BEGIN

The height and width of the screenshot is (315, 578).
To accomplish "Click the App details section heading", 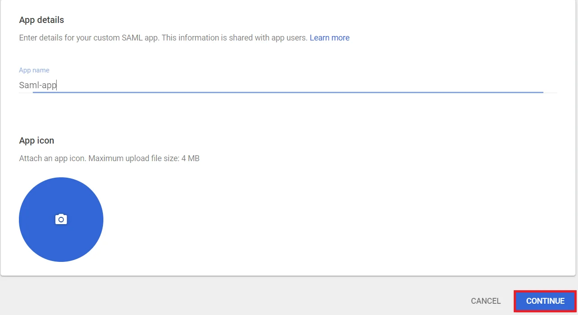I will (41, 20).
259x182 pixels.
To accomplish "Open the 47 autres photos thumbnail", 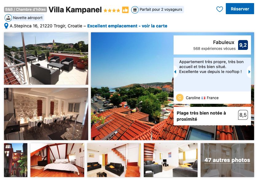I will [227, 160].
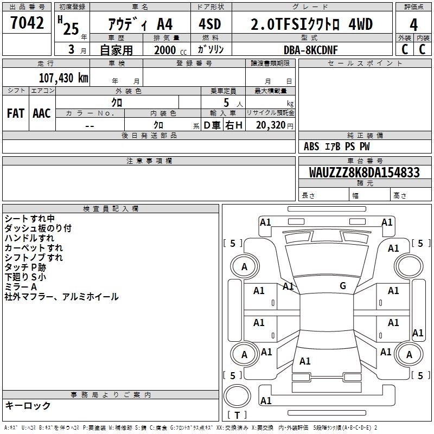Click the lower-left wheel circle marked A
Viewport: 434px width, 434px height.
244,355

END
BEGIN

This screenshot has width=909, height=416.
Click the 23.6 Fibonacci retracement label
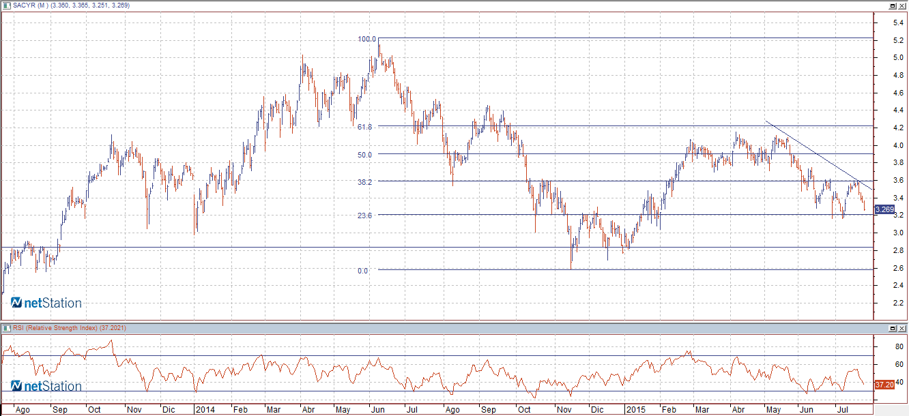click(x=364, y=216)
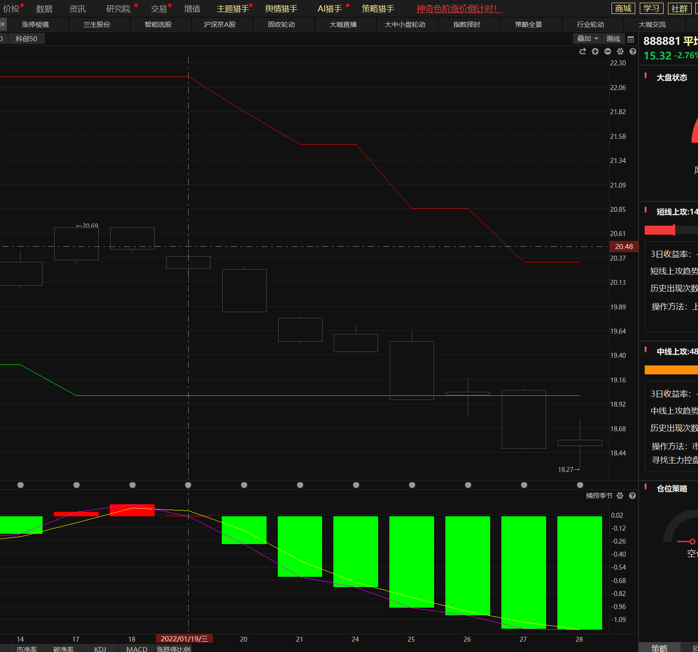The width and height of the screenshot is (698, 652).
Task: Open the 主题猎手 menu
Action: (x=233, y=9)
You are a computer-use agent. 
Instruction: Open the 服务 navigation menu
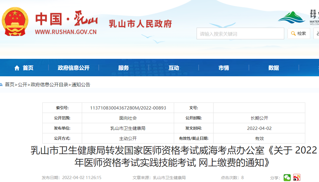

END
BEGIN

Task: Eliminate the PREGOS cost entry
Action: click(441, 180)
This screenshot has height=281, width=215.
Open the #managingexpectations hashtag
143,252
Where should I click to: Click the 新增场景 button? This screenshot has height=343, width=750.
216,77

END

__AIM OF THE EXERCISE__:
The answer is the lines of the material above, from the one containing "Click the 23.6 Fibonacci retracement label" down to the one containing "Instruction: Open the 服务 navigation menu", given exactly and without images.

__ANSWER SPACE__:
Click the 23.6 Fibonacci retracement label
click(x=364, y=216)
The width and height of the screenshot is (698, 652).
Task: Open the 主题猎手 menu
Action: (x=233, y=9)
You are a computer-use agent. 
Instruction: Open the 服务 navigation menu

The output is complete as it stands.